あまり他のアニメーターを語るサイトなり掲示板では語られないこの二つ、

実はアニメーター人生を左右するぐらい大事なことだと私は思っています。

好きな(楽しい)作品に携わっていれば当然モチベーションは上がるし出来も良くなります、反対に嫌い(楽しくない)作品はモチベーションは下がるわ出来は悪いわで散々です。

アニメーターはほとんどがフリーなので嫌な仕事は受けなければ良いのですが、今月は車検で入り用だとかパソコンが壊れて修理代がかかるなど(笑)嫌でもついつい受けてしまう仕事も多く…、っていうかそんな仕事ばっかりの人も少なくありません。

好きな作品でもすべてのカットが楽しいと言うわけでもないし、いやな仕事の中にでも面白みを見つけてやれるものもあります。

オヤジを描くのが得意だけど子供を描くのは苦手と言った場合でもオヤジの登場率が高い話数を担当するとか、メカは得意だがキャラは駄目という人はメカの出るカット中心に引き受けるとかの策はありますが…。

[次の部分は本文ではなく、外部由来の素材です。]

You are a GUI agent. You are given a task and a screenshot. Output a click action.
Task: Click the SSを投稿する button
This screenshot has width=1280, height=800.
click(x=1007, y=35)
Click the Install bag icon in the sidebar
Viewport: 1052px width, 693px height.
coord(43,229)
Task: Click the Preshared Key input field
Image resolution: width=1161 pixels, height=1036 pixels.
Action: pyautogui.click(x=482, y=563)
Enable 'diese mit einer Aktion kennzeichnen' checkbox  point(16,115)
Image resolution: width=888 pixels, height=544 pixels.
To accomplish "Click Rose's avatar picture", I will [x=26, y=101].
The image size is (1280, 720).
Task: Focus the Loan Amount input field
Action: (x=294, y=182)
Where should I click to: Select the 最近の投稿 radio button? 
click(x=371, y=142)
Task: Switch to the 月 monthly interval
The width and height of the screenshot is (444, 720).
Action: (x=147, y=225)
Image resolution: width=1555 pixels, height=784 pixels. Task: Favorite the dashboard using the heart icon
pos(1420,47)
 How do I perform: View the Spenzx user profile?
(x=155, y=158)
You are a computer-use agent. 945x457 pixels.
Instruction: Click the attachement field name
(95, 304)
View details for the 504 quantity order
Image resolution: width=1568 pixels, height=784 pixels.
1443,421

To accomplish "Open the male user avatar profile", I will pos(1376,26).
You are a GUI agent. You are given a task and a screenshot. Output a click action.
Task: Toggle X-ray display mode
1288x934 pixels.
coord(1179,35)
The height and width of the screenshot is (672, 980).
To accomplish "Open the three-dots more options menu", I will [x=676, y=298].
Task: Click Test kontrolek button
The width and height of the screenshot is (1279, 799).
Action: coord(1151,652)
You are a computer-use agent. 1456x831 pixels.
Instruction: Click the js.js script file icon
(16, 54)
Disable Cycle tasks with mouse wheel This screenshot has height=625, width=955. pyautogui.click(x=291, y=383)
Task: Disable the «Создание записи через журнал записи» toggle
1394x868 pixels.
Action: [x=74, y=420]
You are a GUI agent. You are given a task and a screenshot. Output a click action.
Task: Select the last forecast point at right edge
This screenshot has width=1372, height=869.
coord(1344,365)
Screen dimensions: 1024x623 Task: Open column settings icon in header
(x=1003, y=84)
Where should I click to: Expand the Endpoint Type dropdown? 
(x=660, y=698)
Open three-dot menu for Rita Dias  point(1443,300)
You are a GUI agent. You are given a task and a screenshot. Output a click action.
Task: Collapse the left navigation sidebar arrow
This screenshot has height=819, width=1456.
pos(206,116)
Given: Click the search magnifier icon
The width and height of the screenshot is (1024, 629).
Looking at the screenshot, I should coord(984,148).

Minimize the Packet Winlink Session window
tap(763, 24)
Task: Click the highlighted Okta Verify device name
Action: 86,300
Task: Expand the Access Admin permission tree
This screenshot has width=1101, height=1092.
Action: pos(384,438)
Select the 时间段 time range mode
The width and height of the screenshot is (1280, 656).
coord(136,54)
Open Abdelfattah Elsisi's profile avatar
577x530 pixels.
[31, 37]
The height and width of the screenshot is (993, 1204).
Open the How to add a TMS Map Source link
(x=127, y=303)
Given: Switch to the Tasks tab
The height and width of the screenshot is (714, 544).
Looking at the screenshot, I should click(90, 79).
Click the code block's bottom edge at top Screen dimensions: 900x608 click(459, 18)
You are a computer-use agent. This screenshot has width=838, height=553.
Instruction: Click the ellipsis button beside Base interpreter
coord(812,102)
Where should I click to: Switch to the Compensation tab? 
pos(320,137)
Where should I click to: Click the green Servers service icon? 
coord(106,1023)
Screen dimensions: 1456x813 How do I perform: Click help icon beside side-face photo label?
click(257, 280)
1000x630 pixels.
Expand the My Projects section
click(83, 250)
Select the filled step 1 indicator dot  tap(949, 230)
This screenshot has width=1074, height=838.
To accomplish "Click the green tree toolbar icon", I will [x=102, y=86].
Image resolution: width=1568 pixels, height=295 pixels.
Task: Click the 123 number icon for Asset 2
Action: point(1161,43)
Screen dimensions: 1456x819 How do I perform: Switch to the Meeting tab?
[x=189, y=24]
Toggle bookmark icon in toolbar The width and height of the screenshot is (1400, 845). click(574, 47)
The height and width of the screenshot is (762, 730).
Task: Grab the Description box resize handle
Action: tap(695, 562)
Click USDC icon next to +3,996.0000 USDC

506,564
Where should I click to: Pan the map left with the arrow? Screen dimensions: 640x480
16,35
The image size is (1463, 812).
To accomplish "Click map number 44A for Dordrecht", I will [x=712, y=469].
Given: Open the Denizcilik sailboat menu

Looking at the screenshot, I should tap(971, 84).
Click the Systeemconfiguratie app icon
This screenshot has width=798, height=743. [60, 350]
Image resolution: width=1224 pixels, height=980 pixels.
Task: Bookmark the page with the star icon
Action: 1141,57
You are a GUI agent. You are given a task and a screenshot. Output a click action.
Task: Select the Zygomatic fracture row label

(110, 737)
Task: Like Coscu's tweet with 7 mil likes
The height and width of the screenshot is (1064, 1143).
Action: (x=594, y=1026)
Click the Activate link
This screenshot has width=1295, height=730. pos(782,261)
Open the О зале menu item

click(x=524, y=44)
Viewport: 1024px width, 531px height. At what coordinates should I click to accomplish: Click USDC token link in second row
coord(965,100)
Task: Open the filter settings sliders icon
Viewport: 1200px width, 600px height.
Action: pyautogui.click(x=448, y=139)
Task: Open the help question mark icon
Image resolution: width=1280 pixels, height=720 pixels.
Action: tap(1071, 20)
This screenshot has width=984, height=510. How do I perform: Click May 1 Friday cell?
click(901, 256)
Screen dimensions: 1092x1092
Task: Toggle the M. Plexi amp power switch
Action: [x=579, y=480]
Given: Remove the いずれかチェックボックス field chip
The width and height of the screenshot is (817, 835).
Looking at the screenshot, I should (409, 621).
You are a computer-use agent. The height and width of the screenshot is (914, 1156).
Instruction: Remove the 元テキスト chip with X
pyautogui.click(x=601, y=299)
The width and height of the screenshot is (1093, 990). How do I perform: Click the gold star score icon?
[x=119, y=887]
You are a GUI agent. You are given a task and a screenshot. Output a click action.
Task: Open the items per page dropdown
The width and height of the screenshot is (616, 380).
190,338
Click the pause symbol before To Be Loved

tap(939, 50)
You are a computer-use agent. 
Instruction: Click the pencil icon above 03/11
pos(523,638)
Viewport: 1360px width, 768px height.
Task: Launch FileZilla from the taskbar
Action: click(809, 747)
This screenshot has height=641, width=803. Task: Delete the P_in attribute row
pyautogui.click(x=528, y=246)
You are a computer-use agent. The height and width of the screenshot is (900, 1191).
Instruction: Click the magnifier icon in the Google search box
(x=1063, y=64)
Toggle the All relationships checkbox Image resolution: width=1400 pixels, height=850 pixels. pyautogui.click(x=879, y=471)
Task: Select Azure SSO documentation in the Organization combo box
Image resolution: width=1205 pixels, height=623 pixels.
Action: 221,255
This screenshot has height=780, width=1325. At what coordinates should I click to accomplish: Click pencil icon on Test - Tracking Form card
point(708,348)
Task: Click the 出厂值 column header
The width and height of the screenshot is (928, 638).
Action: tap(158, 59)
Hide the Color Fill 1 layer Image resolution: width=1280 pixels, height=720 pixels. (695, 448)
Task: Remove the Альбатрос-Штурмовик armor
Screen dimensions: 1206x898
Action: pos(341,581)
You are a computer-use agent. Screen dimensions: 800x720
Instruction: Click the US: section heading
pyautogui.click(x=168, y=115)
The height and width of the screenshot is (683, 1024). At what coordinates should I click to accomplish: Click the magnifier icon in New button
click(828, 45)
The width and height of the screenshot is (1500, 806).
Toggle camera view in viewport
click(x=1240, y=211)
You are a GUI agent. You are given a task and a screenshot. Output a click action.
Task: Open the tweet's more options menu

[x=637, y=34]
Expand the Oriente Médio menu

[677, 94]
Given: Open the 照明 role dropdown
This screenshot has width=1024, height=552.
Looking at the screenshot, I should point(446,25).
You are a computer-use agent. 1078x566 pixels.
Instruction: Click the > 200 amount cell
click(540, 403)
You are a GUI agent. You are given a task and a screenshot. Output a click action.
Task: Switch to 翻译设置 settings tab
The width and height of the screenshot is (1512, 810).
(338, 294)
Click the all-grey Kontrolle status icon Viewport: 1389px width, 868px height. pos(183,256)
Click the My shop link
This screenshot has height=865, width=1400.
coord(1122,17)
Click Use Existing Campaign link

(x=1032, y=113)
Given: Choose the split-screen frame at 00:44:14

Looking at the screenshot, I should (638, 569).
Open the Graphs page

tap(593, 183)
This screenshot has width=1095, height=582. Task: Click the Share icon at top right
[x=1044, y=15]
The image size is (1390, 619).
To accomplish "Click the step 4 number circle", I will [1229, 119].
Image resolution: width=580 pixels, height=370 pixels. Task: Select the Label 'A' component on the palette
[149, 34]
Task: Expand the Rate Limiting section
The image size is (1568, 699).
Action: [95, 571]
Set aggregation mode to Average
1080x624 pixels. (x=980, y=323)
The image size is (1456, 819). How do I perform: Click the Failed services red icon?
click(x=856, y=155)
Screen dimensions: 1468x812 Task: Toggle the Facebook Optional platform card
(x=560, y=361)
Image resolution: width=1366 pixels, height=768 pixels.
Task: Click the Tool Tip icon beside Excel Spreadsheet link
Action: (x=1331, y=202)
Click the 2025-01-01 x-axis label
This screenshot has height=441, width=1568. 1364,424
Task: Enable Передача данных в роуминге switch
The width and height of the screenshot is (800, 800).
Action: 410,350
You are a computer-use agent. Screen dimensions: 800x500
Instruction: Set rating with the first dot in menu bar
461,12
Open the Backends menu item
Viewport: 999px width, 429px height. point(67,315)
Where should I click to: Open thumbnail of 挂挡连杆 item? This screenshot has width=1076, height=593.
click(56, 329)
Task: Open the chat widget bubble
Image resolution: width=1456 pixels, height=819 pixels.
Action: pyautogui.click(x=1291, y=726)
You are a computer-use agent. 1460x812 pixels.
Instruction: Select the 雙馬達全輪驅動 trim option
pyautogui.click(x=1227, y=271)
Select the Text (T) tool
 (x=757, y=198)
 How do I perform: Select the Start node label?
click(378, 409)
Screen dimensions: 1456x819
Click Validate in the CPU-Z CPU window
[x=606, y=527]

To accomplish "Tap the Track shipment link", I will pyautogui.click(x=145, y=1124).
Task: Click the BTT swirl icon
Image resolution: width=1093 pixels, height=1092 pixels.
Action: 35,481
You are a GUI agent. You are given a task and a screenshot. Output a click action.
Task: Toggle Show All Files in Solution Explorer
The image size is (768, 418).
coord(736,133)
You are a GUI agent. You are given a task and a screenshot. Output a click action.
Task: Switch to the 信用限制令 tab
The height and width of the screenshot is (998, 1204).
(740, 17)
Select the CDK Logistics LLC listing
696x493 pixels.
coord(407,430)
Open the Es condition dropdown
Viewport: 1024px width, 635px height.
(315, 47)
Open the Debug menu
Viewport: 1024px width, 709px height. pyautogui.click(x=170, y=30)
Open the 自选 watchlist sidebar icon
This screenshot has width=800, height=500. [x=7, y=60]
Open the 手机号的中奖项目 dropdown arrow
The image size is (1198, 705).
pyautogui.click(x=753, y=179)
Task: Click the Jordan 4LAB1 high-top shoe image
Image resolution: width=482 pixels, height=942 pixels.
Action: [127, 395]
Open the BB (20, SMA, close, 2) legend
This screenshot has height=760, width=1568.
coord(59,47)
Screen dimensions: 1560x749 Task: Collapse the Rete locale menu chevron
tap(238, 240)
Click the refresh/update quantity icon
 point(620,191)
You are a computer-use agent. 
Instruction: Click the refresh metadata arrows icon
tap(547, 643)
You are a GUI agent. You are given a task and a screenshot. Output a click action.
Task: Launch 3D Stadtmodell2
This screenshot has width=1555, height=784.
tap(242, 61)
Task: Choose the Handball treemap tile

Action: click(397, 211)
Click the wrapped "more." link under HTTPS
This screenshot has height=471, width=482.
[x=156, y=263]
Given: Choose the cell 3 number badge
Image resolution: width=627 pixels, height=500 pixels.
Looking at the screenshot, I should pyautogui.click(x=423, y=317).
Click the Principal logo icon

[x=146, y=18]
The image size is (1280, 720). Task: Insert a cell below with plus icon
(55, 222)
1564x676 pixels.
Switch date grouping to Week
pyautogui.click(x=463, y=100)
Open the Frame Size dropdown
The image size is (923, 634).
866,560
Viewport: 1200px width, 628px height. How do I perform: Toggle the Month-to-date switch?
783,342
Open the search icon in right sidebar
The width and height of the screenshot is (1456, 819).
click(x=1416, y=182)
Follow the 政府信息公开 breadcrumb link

例を挙げてはみた所で実際はそう上手くもいかず、それなりの実力があっても「糞原画マン」のレッテルをはられてしまっているというケースも多々あるのです。

とある超有名作品○○○○の総作監がたまたま手空きになったので同社で制作している○○ー○○○の原画をやってもらったところ作監や監督の逆鱗に触れ、「原画になってない」とか「この人原画描いた事あるのか」などと言われたという話を聞いたことがあります。

総作監の原画が下手なわけはありません、この件で推察されることはやはり「合わない」作品だったと言うことです。加えて制作が阿保だったりするとモチベーション×-10、彼女に振られた直後であったらなら-20、と雪ダルマ式に悪循環になっていくと言う傾向にあります。